- _Task material_

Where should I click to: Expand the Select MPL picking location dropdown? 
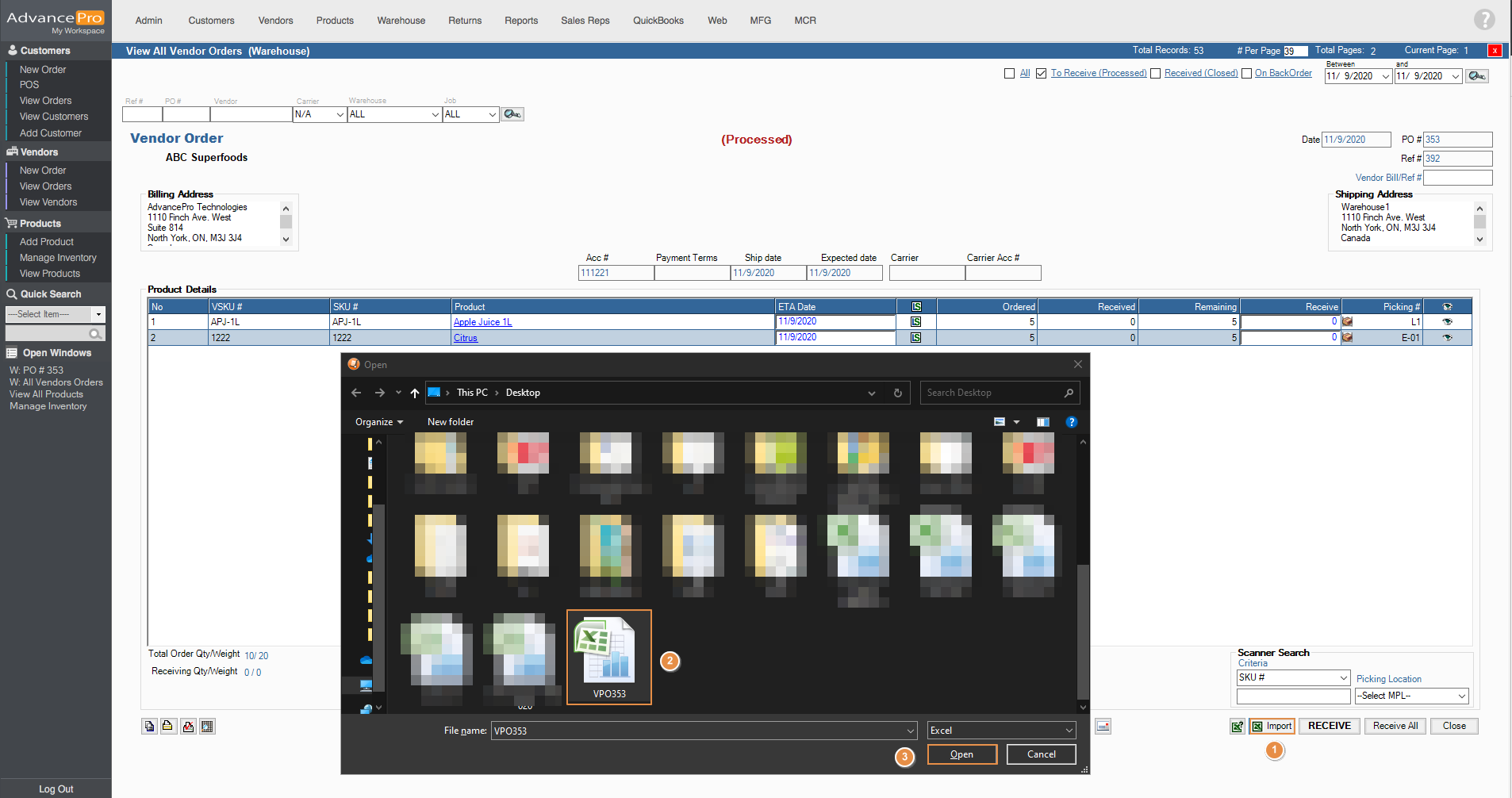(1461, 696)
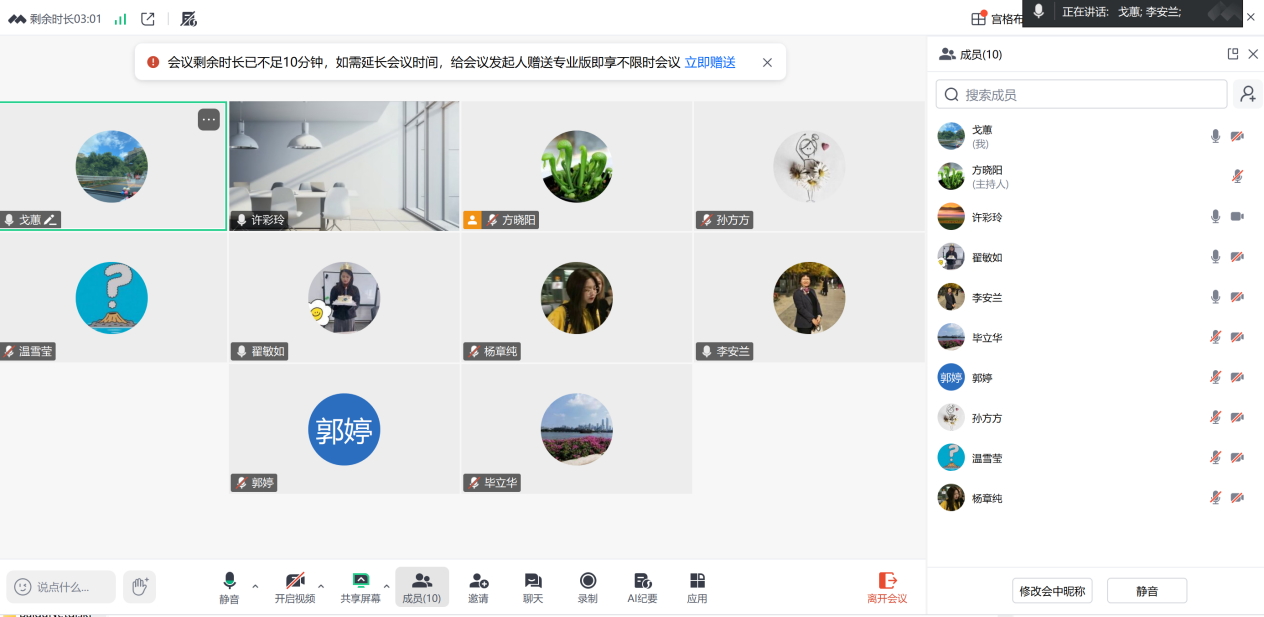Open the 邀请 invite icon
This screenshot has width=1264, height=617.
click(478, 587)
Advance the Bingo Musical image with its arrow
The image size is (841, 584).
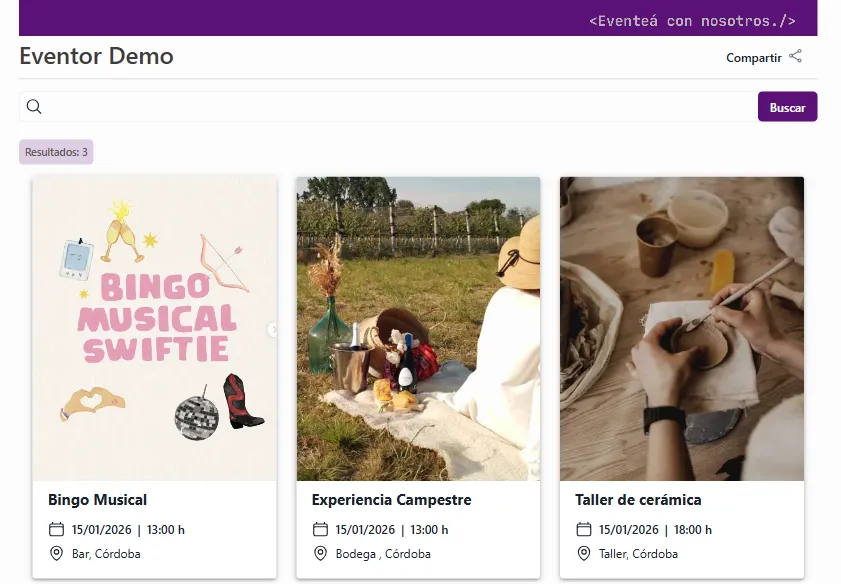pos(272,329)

- _What is needed_
Only the pictures are to be left out; the rest of the material above should be printed verbatim.

- _Solution to this exercise_
Where should I click to: Expand the Select MPL picking location dropdown? 
(1461, 696)
Open the 邀请 invite icon
This screenshot has width=1264, height=617.
click(478, 587)
Advance the Bingo Musical image with its arrow
The image size is (841, 584).
pos(272,329)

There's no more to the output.